The best ‘farming’ approach means avoiding underfishing as much as overfishing. This means management by fishermen based on real time catch data and morbidity, not the scientists’ data alone, the latter often flawed in its collection (see the herring report in Part I, World Fishing May 2007) and perhaps years out of date. Real time is important if one agrees with the scientists at Edinburgh, that cod stock, for example, can grow by up to 30 per cent in a year.
Some of the Danish fishermen said they had tried to emulate the Faroese farming approach in Danish waters. One of the factors which may have inhibited Danish success was they consider the population of the Faroese plateau is less mixed in terms of species. This made it easier to target one fish and the same was not so easy in mixed Danish waters.
That said, based on Faroese days at sea rather than quota, with skippers and regulators sharing information to increase or reduce catch (depending on higher or lower catch volumes) there is long-term evidence that trawling a specific area on a ‘farming’ basis works well. (We can put to one side the row over trawls allegedly smashing sea mounts – no fisherman risks his expensive nets being snagged and lost on such mounts. With decent mapping and sonar, these mounts are avoided).
All skippers know that some stocks ‘disappear’ for several years and then suddenly ‘reappear’ in massive volumes – blue whiting for example. So one also needs to look over a long periods to make estimates for the right farming approach.

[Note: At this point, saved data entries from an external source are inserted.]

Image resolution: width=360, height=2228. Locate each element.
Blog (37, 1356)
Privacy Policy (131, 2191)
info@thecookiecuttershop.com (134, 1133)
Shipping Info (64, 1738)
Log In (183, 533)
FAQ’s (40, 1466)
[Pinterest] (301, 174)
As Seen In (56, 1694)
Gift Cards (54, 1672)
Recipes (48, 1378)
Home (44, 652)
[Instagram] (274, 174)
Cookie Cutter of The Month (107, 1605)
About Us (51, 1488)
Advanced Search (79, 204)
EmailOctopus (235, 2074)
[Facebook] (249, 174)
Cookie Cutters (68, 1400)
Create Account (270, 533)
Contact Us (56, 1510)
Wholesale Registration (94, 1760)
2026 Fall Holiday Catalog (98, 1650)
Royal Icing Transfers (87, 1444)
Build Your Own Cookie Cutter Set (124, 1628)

Menakhem Ben-Yami reported in WF May 2004 on 25 years of trawling data made available by Olaf Olsen, former Faroese Minister of Fisheries, and MD of the Faroese company Beta. Beta’s eight pair trawlers (as well as 22 from other companies) had been trawling continually over a fishing area of about 26,000km2. per annum for 25 years, clocking up millions of kilometres going back and forth over the same area eight or nine times a year. Catches continually increased and in 2003 their figures produced not only record catches-per-day but some of the best total catch from that area, ever. Ben-Yami also cited data on bottom-trawling resilience through regular ‘farming’ from research by the US National Research Council (NRC) on Ecosystem Effects of Fishing.
The public might understand better if one used the land comparison. Bad farming which overexploits the soil can cause desertification, too little land maintenance and use may mean reversion to wilderness and weed.
Long fish
There is not enough attention paid to long-term life cycles of different stocks. Contributors to WF might be said to favour the very long, life cycle view. The value and use of long-term records has been buttressed by recent Russian research. If you accept natural fluctuations, and that global warming and cooling have been occurring for millions of years then your catch planning and farming tactics must reflect that.
Even figures from ICES, on cod landings and recruitment, show almost regular fluctuations of about 8-11 years, according to Ben-Yami’s Faroes and Iceland research trip of July–August 2006. Haddock fluctuates consistently, but less regularly. “Saithe landings seem to fluctuate in a quasi-cycling manner with ebbs occurring about 15-16 years apart”. Skippers and scientists, he says, can usefully look at the Faeroes’ booklet covering a century (1903-2003) of commercial catch and their more or less regular fluctuations (Jakupsstovu and Andreassen 2004). “After almost record 2000-2003 landings, 2005-2006 cod catches were ebbing, and after hitting bottom they should go up again”, Ben-Yami’s report says. Of course that is also what fishermen were reporting at Edinburgh in 2007!
So this is where the significance of fishermen’s own data collection comes into play. Dick James of the Northern Ireland Fish Producers’ Organisation says his members have put in place a new system because they no longer “want to be talked down to” by scientists or the EU Commission.
“The Clyde working group project has set up a data collecting system, not just fish sources, biology and science but also the quality and marketing. It is our data, collected by us and we hold ownership of it and it doesn’t belong to the Commission.” In terms of aiding local management and decentralisation he says: “It puts figures on what we already know…and helps us put that viewpoint forward. Whether the regulators and managers accept that is something else. There is a major issue of trust here. The reason we think it is so important we own the information is that we sometimes suspect that the data we provide[d in the past] for the system comes back…and a wrong spin [has been] put on it.”
Jacques Bigot, Boulogne-sur-Mer-based national representative of France’s skipper fishermen in the Union nationale des syndicats des marins pêcheurs, says Edinburgh was useful in showing that scientists had begun to grasp what fishermen were saying about stocks and cycles. But the scientists were still wedded to their computer models. Whereas the fishermen, the “real professionals”, were ahead because they were “living” the sea and its stocks every day and knew the real effects of their work.
“The problem in the past is that…our data were just not taken into account. It is absolutely essential that the scientists work with the fishermen to process the data. We have dossiers from our great grandfathers, not just on the catch, but water temperature, dates, places, stock evolution – it is an absolute gold mine! It is true that fishermen have not been on the ball enough to exploit this data. This kind of explanation to the public needs resources of course, though we are working on that. But there are very strong lobbies at work on the TV and the newspapers putting out completely false scenarios,” Bigot added.